Methods The PCNSL registry data prospectively collected from March 1993 to May 2017 at a single institute, Asan Medical Center, was retrospectively reviewed. Relapsed or refractory PCNSL patients who received high-dose chemotherapy followed by ASCT as salvage modality were included in this analyses. Overall survival (OS) was defined as the time from the day of stem cell infusion to death by any cause, and progression-free survival as the time from the day of stem cell infusion to disease progression or death by any cause.

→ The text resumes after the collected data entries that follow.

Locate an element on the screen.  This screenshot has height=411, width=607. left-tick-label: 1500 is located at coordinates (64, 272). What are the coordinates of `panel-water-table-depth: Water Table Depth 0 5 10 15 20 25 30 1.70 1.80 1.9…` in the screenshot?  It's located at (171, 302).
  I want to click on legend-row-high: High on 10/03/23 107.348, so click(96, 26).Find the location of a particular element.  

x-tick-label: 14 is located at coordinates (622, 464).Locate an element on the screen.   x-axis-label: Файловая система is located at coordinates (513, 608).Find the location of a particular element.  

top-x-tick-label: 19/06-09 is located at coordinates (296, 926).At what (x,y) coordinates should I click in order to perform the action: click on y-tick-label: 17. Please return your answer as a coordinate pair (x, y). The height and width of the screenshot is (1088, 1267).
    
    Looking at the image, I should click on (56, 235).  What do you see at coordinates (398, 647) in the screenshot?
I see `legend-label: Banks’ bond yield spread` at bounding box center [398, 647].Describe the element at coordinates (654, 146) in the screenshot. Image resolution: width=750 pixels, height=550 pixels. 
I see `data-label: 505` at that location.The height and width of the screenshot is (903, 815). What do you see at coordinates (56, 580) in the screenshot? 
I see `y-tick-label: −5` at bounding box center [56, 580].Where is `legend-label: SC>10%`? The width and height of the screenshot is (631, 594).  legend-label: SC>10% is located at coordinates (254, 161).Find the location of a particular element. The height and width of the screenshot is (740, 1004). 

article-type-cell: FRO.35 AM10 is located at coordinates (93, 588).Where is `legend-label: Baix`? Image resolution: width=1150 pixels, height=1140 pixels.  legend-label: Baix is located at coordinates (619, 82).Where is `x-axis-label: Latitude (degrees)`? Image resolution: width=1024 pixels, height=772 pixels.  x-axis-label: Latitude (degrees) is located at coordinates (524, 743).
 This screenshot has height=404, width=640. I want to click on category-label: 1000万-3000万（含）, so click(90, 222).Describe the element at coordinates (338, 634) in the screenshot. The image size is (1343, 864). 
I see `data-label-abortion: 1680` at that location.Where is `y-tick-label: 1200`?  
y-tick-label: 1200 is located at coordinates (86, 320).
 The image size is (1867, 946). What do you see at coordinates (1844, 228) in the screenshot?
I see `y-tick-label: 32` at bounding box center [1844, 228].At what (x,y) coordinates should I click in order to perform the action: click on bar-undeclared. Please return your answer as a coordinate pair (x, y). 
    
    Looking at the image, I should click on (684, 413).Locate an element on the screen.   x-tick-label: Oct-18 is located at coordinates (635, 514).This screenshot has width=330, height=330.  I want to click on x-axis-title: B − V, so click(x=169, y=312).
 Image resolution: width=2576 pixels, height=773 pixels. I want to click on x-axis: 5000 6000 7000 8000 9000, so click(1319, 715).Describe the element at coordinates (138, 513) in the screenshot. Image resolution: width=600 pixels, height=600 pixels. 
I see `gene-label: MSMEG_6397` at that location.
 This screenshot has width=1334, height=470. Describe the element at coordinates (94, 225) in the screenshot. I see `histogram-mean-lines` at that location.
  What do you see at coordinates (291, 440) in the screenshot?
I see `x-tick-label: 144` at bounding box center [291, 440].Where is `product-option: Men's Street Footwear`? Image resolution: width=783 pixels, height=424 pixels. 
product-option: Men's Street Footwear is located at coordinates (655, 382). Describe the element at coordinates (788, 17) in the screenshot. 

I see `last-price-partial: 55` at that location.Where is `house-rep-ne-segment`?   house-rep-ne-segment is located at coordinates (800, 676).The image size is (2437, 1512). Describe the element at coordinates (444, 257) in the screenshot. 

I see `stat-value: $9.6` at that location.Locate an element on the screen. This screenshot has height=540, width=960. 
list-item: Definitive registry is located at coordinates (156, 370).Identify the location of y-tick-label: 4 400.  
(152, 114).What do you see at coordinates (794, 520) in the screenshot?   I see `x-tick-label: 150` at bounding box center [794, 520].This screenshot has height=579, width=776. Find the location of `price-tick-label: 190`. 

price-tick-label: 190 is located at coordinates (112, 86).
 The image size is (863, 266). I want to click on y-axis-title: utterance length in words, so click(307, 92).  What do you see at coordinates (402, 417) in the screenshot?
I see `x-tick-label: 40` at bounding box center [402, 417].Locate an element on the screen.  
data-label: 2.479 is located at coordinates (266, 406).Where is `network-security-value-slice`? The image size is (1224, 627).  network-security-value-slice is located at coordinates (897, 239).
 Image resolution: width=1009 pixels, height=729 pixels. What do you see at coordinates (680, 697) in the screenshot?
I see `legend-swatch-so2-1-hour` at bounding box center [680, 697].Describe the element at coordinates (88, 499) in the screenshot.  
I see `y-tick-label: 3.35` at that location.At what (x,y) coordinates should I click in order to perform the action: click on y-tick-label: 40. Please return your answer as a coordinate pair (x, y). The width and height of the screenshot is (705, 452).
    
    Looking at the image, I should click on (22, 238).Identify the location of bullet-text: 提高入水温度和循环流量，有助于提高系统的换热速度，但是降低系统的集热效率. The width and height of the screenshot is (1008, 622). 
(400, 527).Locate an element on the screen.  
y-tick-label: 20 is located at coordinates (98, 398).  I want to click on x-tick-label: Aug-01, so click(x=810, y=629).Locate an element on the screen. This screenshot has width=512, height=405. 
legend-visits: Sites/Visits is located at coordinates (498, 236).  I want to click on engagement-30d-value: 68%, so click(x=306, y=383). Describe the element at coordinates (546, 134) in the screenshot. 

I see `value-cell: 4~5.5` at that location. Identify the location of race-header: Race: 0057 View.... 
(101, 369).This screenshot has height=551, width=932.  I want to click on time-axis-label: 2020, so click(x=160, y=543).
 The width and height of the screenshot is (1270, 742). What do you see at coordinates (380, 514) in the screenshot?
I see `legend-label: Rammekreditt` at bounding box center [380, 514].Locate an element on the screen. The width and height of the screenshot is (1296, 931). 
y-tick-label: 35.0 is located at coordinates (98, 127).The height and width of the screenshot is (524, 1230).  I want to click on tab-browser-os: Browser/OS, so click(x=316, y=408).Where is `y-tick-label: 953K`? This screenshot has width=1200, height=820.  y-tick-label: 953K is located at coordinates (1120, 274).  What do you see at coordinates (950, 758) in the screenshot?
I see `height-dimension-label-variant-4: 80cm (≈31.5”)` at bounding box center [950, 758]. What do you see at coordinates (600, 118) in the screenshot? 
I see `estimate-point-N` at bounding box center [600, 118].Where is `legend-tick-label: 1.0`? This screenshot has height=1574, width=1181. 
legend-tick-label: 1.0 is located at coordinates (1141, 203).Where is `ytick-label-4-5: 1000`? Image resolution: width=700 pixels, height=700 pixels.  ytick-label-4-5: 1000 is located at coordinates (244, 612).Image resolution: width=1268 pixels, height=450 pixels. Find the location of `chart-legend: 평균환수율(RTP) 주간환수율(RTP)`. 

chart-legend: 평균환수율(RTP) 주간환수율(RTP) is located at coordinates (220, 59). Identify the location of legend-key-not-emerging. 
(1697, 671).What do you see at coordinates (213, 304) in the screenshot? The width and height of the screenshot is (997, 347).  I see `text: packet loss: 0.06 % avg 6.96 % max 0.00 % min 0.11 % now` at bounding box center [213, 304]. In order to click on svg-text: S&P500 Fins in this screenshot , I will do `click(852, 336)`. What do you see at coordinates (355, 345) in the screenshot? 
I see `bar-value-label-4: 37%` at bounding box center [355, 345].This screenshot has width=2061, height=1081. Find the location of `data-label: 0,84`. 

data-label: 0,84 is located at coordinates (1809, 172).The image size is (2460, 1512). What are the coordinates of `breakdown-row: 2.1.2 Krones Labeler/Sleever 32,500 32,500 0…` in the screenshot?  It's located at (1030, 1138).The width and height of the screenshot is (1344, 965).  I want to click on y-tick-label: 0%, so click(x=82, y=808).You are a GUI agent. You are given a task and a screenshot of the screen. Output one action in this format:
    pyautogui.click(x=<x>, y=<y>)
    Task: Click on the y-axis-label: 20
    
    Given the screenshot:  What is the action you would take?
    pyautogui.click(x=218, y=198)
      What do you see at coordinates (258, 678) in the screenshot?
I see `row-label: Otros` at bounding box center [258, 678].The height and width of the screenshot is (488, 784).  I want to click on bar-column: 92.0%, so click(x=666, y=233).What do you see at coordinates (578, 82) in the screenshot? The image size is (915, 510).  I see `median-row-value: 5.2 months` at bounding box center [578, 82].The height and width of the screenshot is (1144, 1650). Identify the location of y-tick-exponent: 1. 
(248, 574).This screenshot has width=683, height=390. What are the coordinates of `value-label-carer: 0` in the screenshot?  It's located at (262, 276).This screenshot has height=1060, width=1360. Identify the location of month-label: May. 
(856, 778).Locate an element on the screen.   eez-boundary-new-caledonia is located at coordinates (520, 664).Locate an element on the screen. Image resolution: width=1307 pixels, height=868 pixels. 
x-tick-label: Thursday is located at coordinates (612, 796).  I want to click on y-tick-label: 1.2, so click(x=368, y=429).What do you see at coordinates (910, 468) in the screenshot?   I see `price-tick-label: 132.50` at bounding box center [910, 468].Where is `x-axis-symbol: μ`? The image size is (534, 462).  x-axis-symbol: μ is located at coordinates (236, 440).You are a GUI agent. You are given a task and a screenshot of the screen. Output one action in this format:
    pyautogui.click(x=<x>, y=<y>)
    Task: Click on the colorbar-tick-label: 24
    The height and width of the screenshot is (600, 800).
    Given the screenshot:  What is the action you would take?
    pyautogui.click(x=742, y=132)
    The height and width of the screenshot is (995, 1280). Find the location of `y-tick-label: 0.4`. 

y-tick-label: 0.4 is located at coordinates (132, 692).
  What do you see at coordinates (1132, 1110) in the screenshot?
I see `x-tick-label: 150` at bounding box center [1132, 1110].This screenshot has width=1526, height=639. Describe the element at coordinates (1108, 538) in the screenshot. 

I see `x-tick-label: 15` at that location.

Results Total 241 patients with diagnosis of PCNSL were identified and 18 patients were included in this study. Nine patients (50%) had refractory disease, 4 patients (22.2%) relapsed without consolidation, and 5 patients (27.8%) relapsed after whole-brain radiotherapy consolidation. Median follow-up period of the survivors was 2.2 years (range, 0.1-15.0). Median age was 57 years (range, 29-64) and 12 patients were male. Sixteen patients received methotrexate (MTX) based combination chemotherapy as induction treatment and 12 patients showed complete response (CR) or partial response (PR) as the best response to induction treatment. All patients received systemic chemotherapy as second-line treatment. Ten patients received ifosfamide, carboplatin, etoposide, and dexamethasone (ICE/D), 5 patients received cytarabine and etoposide (CYVE), 2 patients received high-dose MTX, and 1 patient received etoposide, dexamethasone, cytarabine, and cisplatin (EDAP). Four patients showed CR and 12 patients showed PR as the best response to second-line treatment. Twelve patients received thiotepa, busulfan, and cyclophosphamide (TBC) as conditioning regimen for ASCT, 4 patients received BCNU, etoposide, cytarabine, and cyclophosphamide (BEAC), 1 patient received busulfan, cyclophosphamide, and etoposide (BuCyE), and 1 patient received BCNU, etoposide, cytarabine, and melphalan (BEAM). Median OS and PFS was 1.5 years (95% CI not applicable), and 0.9 years (95% CI 0.6-1.2), respectively. The 2-years OS and PFS rate was 49.5% and 36.7%, respectively. Median hospitalization duration was 19 days (range, 4-51) and median dose of CD34⁺ cells infused was 7.57 × 10⁶ cells/kg (range, 4.77-70.50). Seventeen patients (94.4%) had complete recovery of granulopoiesis and 15 patients (83.3%) had complete recovery of thrombopoiesis. Ten patients (55.6%) showed grade 3-4 diarrhea and 4 patients (22.2%) showed grade 3-4 mucositis.

Conclusion High-dose chemotherapy followed by ASCT could be a treatment option in patients with refractory or relapsed PCNSL to induction chemotherapy. Further prospective studies are warranted.